#### WHAT TO WORK ON:
Wherever the word "Learning" appears in the entries, copy the whole line.

#### RECORD SET:

Content starts

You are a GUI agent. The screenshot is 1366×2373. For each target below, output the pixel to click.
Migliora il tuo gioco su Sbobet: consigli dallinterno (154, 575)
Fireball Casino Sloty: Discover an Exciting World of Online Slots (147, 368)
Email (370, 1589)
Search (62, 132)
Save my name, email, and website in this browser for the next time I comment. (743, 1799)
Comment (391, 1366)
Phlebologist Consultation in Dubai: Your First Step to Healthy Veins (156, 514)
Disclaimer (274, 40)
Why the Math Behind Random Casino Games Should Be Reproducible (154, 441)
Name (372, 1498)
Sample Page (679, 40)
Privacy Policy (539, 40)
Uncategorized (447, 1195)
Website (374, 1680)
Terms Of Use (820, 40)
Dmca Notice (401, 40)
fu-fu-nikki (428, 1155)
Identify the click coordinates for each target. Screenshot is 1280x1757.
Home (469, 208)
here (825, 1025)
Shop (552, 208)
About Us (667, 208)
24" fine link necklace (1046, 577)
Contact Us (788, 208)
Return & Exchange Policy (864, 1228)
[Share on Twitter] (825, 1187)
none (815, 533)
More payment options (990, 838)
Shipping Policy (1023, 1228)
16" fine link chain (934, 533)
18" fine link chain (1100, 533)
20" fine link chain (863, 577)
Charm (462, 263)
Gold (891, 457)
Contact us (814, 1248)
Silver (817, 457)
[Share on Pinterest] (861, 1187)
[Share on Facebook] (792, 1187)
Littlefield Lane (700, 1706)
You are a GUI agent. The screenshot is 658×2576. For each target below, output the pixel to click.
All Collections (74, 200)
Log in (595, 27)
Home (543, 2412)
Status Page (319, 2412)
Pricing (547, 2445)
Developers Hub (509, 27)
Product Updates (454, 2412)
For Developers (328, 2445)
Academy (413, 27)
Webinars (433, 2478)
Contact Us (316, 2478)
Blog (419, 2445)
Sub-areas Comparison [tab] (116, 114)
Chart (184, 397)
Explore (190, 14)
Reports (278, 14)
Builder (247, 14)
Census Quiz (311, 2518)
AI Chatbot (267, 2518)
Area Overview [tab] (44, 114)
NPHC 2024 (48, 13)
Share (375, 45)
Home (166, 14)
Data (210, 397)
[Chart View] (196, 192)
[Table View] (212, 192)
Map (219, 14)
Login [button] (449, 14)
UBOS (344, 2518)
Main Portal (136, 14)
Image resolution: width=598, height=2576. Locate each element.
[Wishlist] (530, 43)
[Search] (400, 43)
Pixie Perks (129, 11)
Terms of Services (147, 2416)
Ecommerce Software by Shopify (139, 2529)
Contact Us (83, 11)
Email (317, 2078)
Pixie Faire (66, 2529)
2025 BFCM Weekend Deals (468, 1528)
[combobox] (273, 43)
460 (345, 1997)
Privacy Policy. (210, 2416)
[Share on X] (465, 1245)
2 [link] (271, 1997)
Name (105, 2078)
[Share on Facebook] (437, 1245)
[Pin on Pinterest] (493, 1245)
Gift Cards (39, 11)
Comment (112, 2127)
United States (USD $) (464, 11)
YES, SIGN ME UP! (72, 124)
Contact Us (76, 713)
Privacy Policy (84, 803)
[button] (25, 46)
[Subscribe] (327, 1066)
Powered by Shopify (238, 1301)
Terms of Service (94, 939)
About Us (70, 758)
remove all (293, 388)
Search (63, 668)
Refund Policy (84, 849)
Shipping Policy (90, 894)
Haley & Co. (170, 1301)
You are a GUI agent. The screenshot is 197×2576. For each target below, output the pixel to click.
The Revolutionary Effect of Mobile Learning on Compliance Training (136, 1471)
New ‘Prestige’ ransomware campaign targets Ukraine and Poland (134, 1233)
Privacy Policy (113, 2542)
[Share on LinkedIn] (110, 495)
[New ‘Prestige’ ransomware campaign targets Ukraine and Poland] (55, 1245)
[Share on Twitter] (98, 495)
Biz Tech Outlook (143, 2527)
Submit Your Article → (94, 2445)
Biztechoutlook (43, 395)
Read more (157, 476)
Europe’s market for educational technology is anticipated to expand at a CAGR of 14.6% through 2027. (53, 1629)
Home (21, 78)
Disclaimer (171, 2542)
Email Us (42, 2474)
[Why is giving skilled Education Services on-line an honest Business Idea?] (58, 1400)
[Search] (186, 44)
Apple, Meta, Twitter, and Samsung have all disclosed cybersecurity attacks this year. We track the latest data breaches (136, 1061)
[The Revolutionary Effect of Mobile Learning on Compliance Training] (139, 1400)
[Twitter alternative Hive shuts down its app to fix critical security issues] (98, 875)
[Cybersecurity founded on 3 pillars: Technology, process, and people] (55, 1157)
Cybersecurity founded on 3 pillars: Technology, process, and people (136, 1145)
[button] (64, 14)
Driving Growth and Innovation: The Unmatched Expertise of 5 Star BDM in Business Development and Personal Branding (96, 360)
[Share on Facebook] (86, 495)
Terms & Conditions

Content ends

#### SOLVED EXERCISE:
The Revolutionary Effect of Mobile Learning on Compliance Training (136, 1471)
[The Revolutionary Effect of Mobile Learning on Compliance Training] (139, 1400)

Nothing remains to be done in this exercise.